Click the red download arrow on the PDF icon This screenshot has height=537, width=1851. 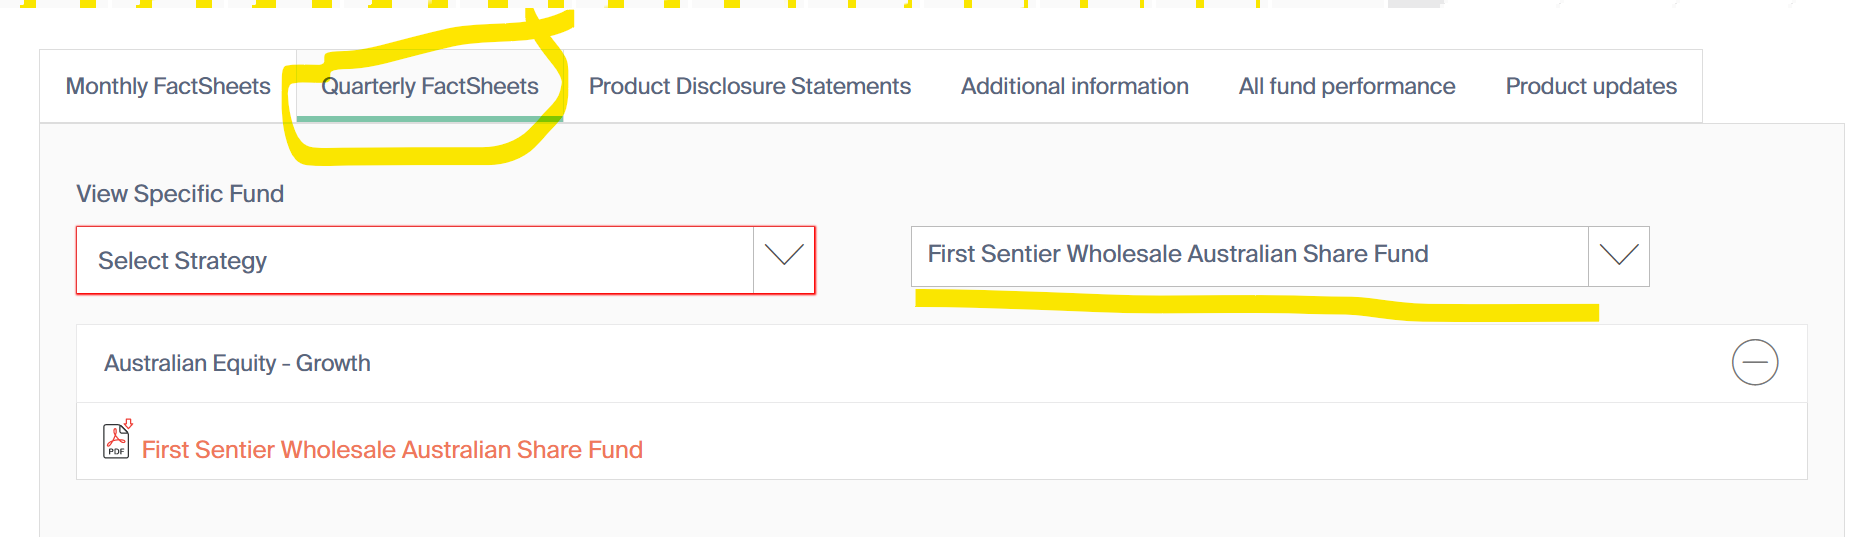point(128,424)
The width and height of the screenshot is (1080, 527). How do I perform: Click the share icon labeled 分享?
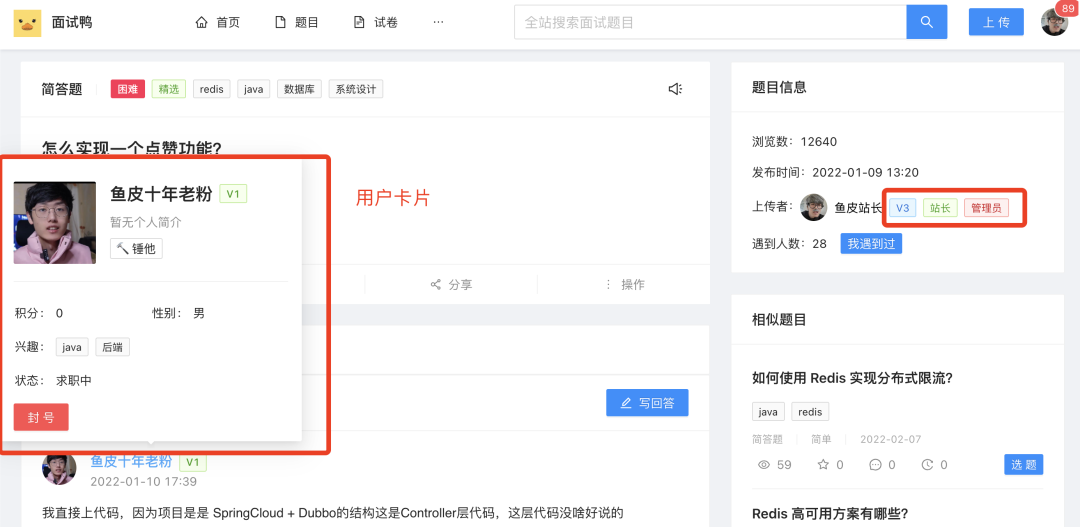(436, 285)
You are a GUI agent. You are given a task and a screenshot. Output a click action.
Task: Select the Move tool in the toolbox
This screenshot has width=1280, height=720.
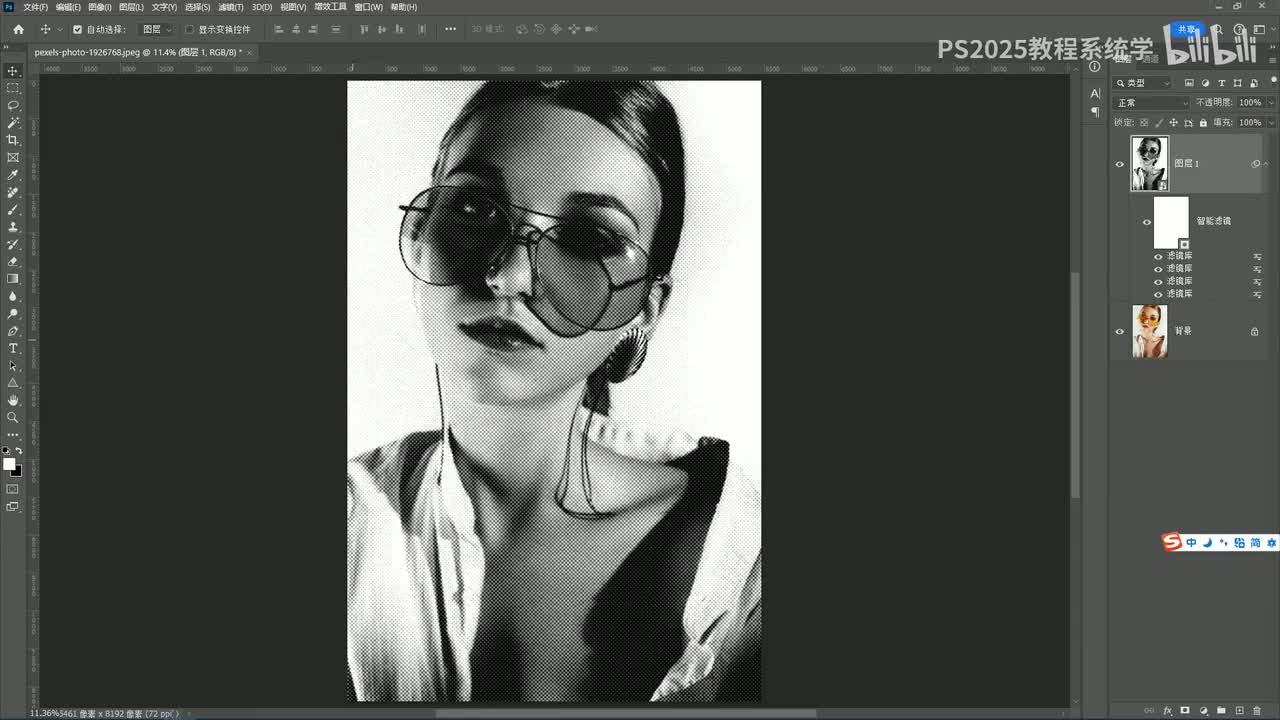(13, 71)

________________

__Exercise brief__
Go to the line with "The width and" in the entries above. Reproduce that line and each one after it to the end, exactly and without the pictures.

__Written answer__
The width and height of the screenshot is (1080, 527). How do I perform: Click the share icon labeled 分享?
(436, 285)
You are a GUI agent. You are given a task and a screenshot. Output a click action.
Task: Select the Move tool in the toolbox
This screenshot has width=1280, height=720.
(13, 71)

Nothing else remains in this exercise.